### Dataset excerpts

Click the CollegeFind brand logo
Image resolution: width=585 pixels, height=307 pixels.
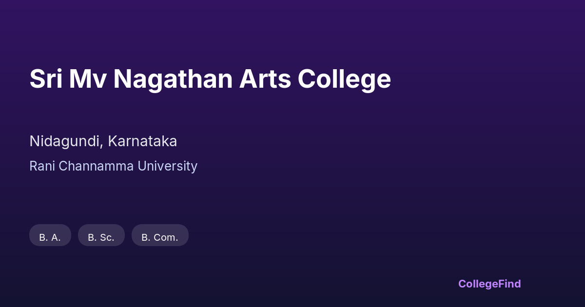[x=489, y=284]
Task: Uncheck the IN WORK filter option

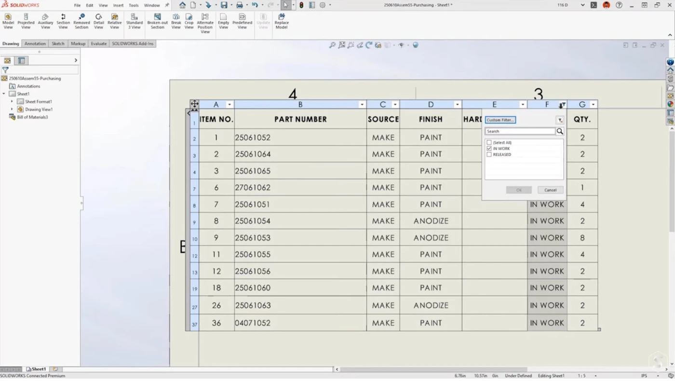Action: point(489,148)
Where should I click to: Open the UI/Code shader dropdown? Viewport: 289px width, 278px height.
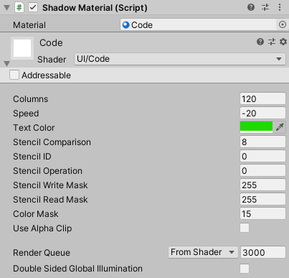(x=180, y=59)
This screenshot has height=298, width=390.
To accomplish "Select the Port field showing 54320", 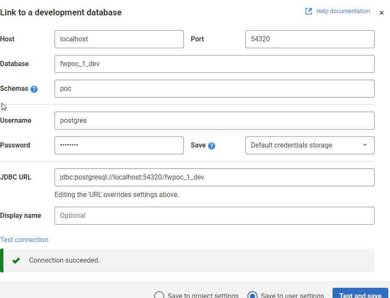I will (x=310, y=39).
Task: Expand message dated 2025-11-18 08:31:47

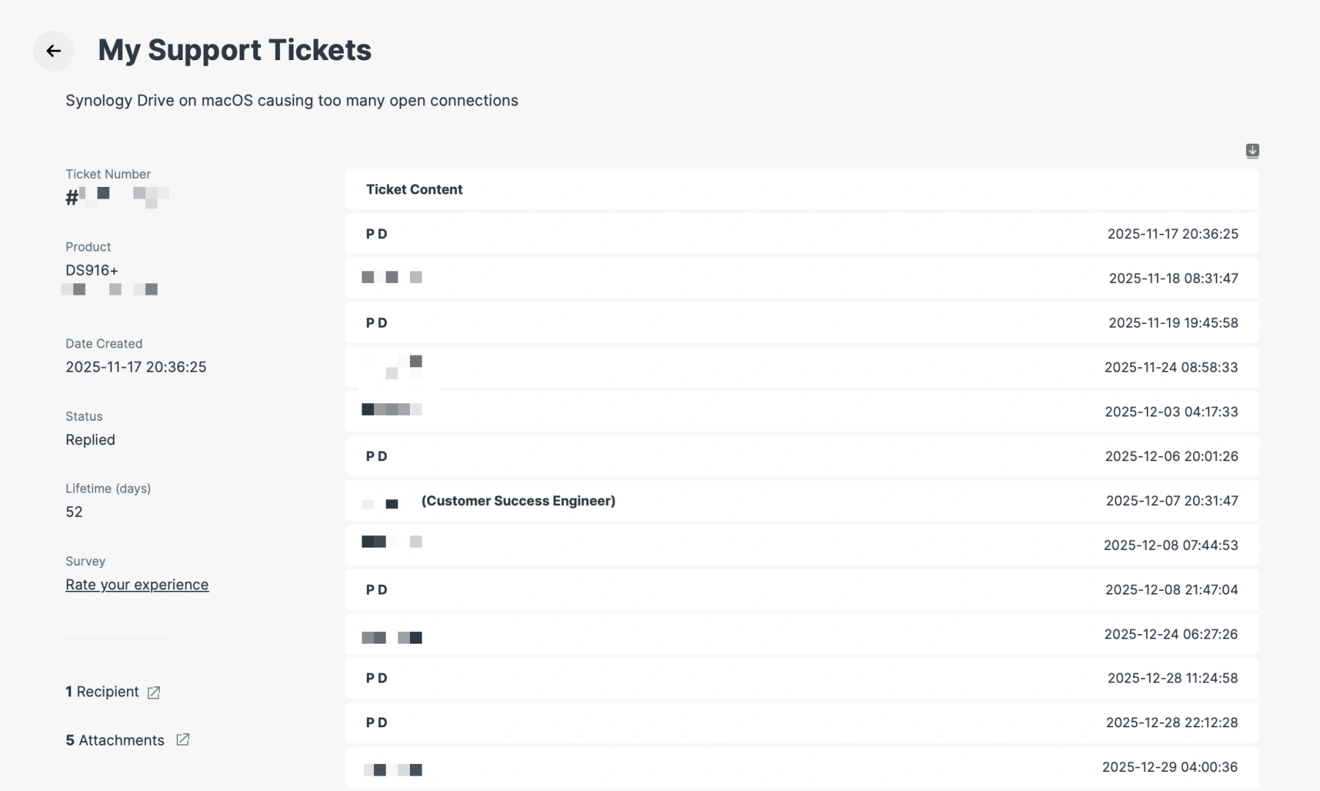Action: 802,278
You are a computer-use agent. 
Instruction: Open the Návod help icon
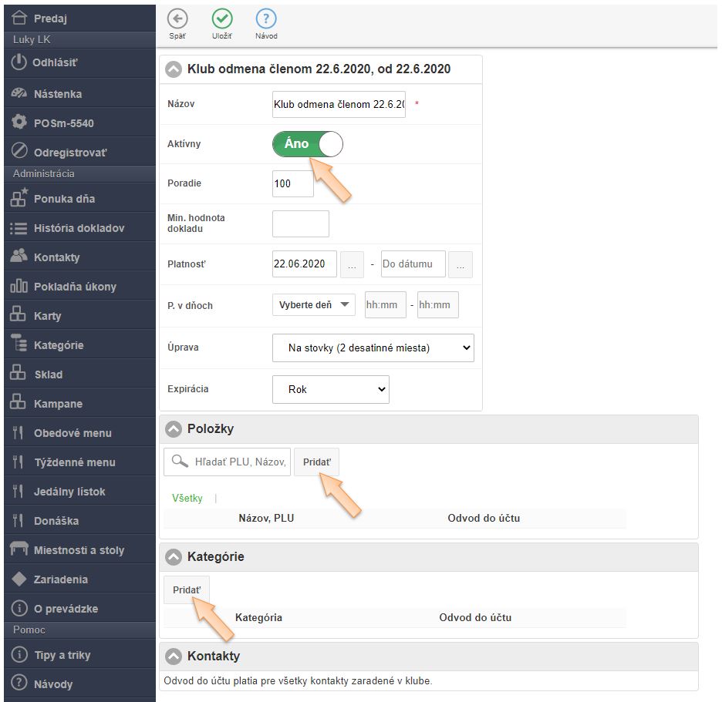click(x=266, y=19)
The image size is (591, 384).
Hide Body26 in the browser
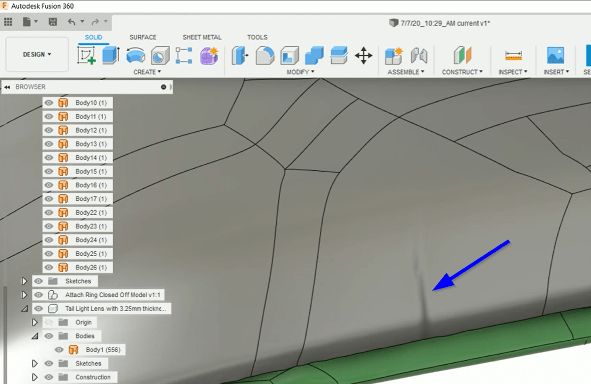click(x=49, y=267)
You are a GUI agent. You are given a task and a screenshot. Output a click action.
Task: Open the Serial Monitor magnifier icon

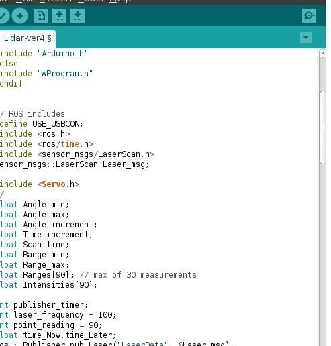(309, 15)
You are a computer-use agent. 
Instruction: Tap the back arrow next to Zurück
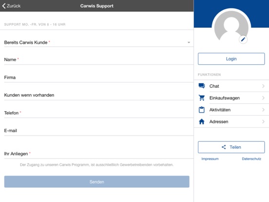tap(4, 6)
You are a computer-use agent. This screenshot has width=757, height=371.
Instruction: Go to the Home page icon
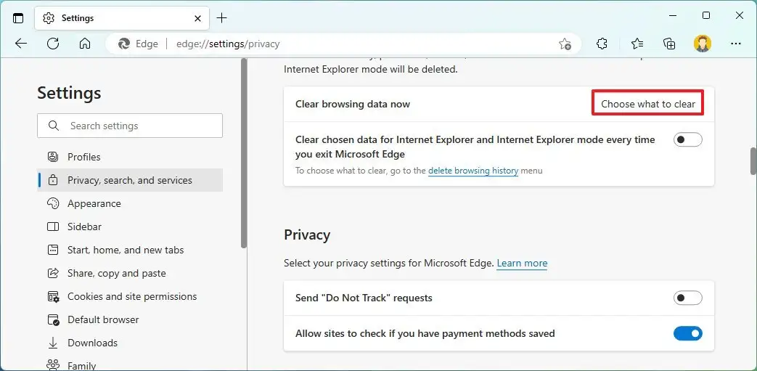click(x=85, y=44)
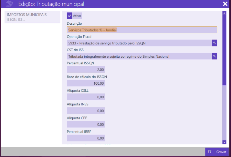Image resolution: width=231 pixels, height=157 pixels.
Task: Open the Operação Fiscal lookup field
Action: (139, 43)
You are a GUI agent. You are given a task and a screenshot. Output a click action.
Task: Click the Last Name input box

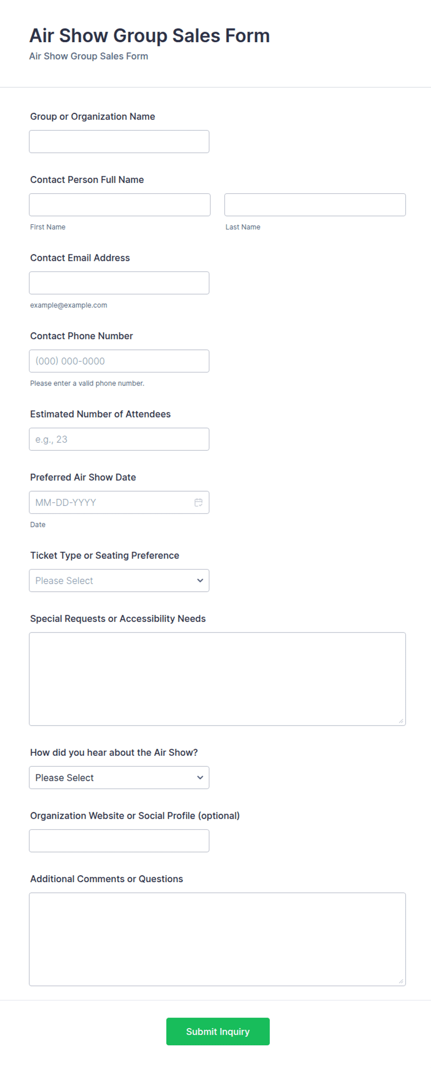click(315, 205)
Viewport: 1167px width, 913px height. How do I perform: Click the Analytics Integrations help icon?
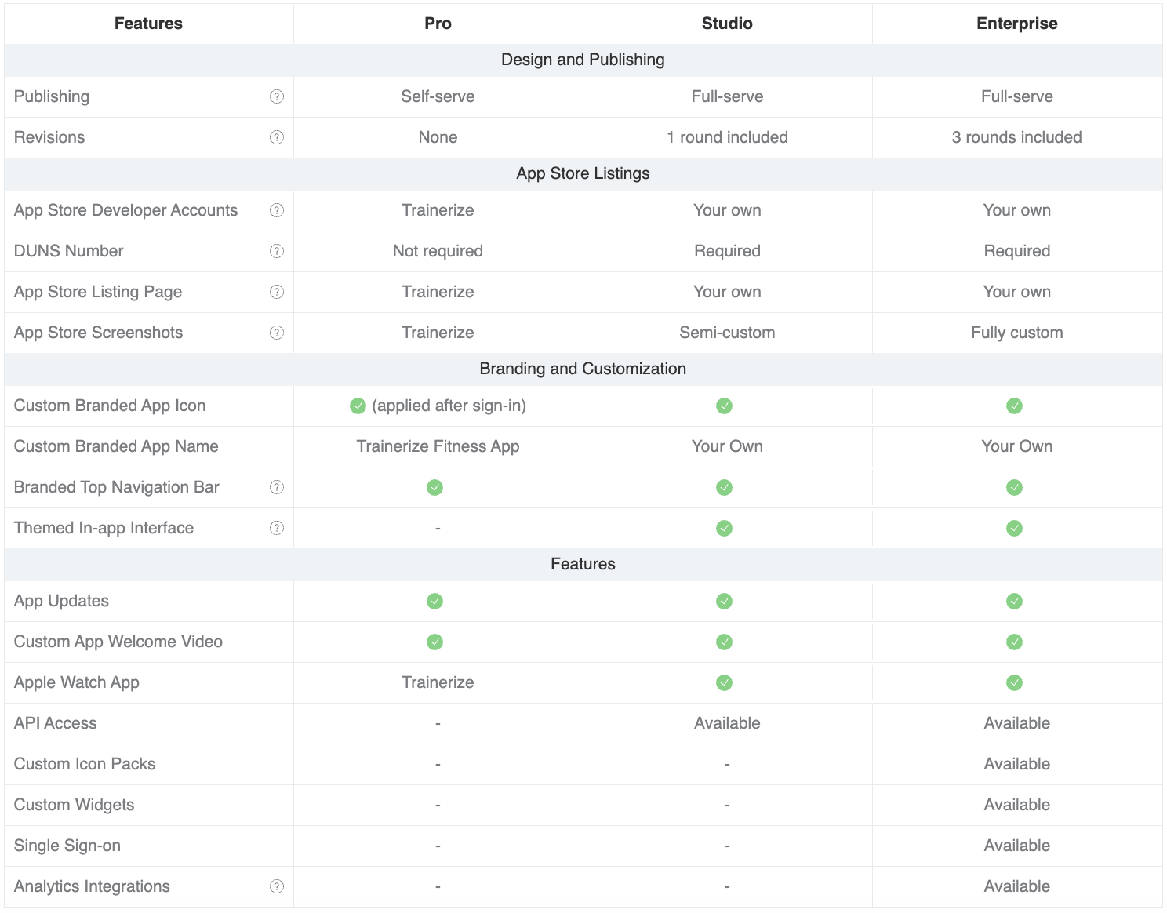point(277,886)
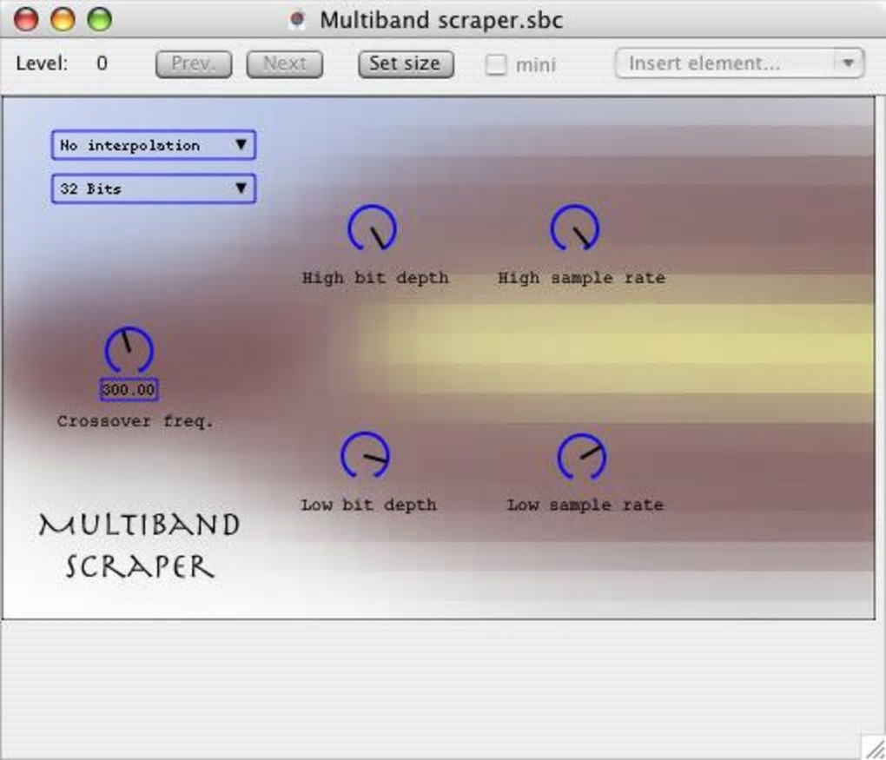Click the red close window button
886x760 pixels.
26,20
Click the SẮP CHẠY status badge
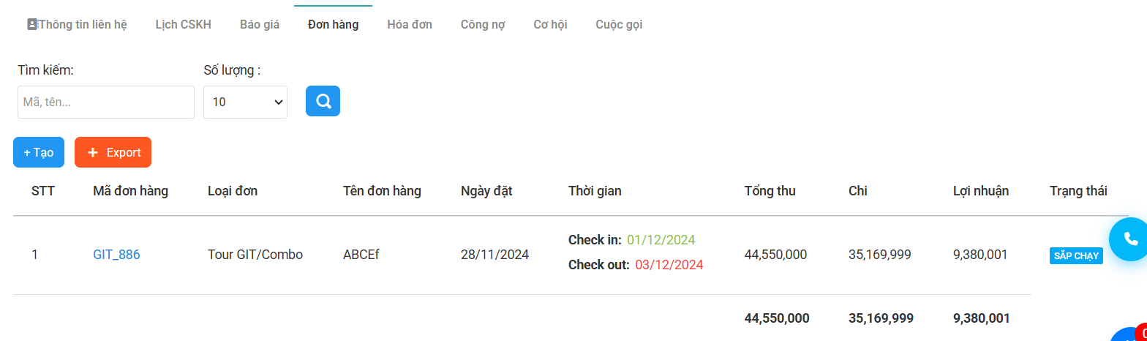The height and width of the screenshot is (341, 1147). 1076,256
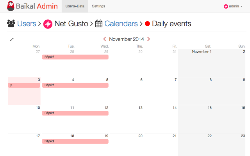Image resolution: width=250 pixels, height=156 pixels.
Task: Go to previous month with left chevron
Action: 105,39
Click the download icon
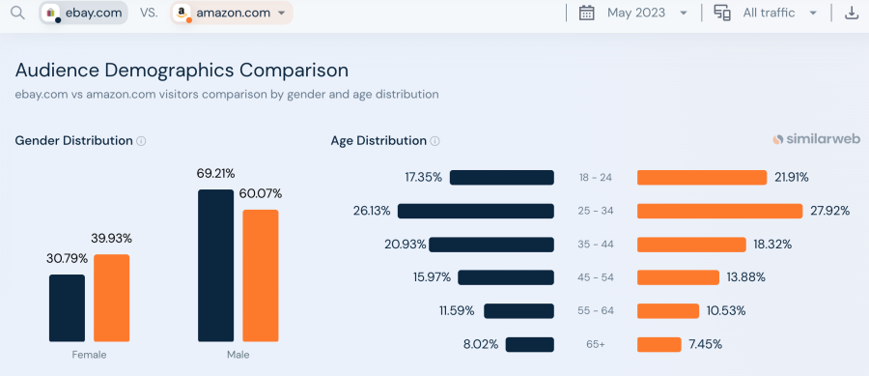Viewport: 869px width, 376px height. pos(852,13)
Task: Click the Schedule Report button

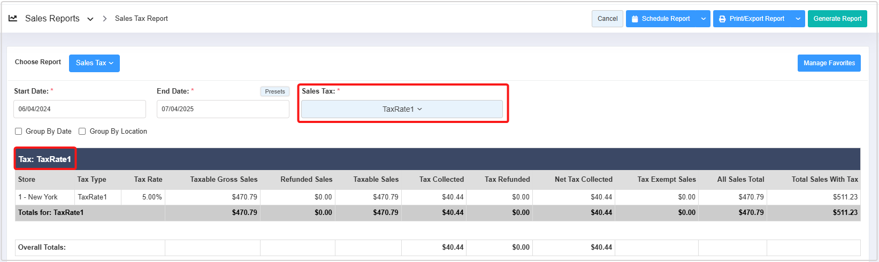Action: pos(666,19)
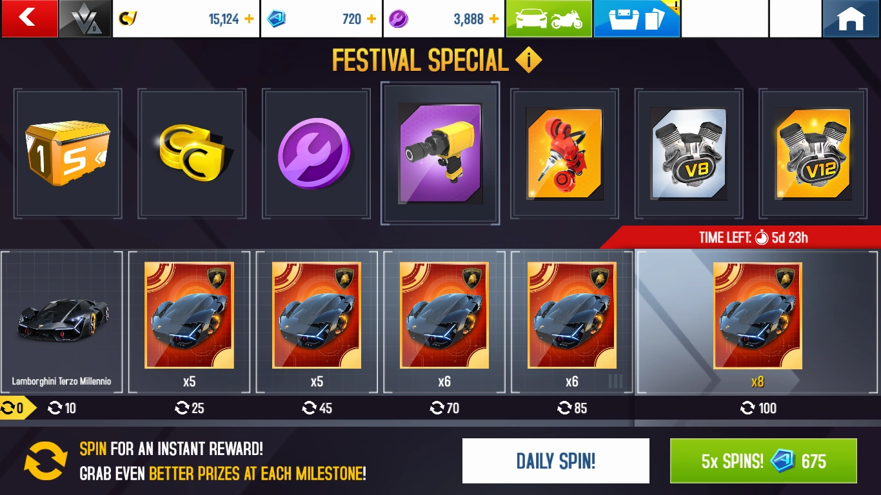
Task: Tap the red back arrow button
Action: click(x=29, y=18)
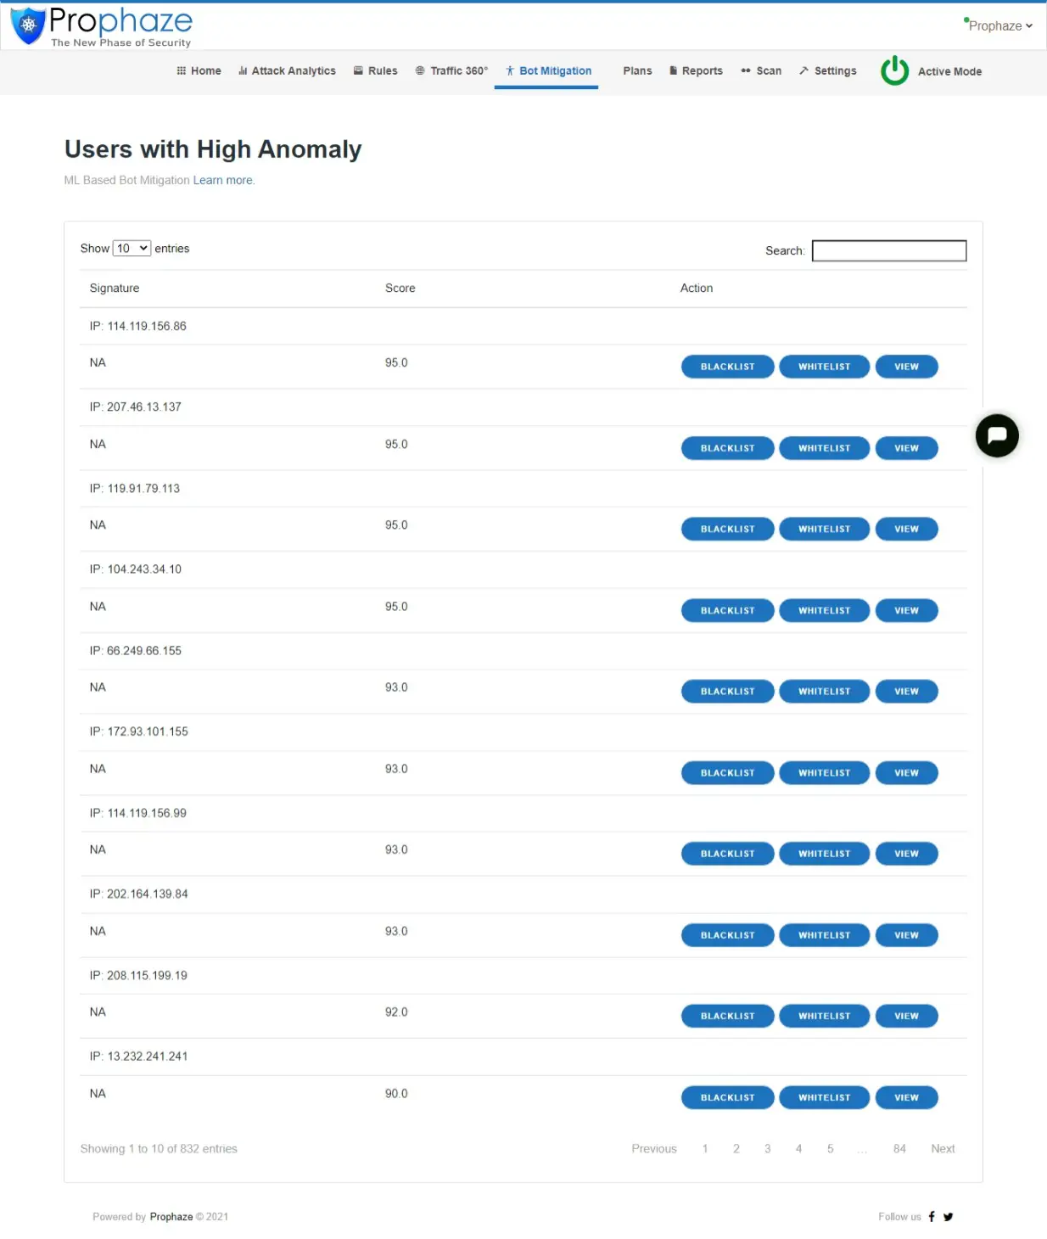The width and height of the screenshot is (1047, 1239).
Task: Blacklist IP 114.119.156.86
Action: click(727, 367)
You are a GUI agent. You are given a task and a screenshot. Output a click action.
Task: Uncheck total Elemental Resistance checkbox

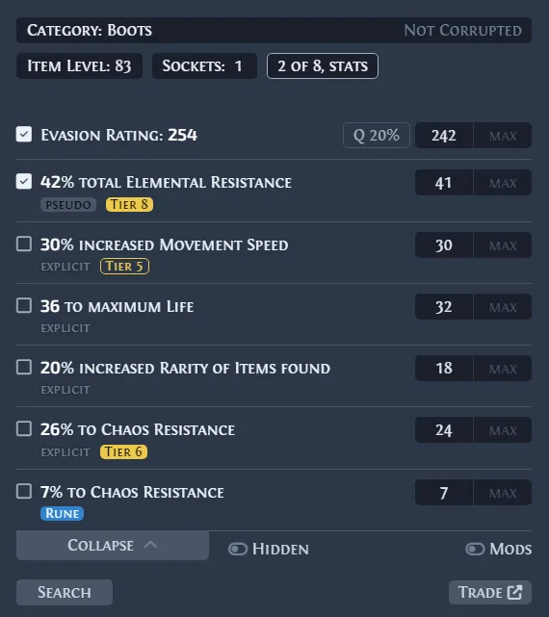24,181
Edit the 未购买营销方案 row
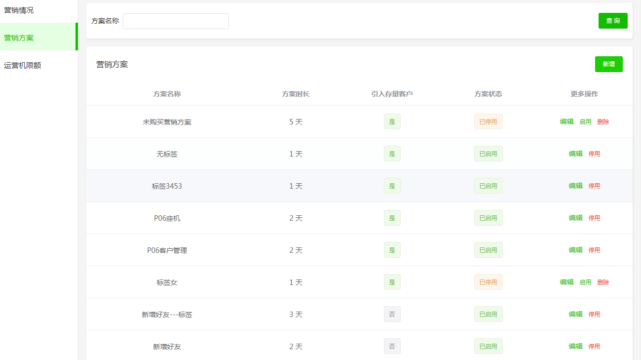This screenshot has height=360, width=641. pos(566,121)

### What is being asked
In the records above, find the line containing "Task: Click the Schedule Report button", then write out exactly that line and every later one through the last, omitting pictures.

### Answer box
Task: Click the Schedule Report button

Action: pos(666,19)
Task: Tap the red back arrow button
Action: click(x=29, y=18)
The width and height of the screenshot is (1047, 1239).
Task: Blacklist IP 114.119.156.86
Action: click(727, 367)
You are a GUI agent. You are given a task and a screenshot. Output a click action.
Task: Uncheck total Elemental Resistance checkbox

24,181
Edit the 未购买营销方案 row
This screenshot has height=360, width=641. pos(566,121)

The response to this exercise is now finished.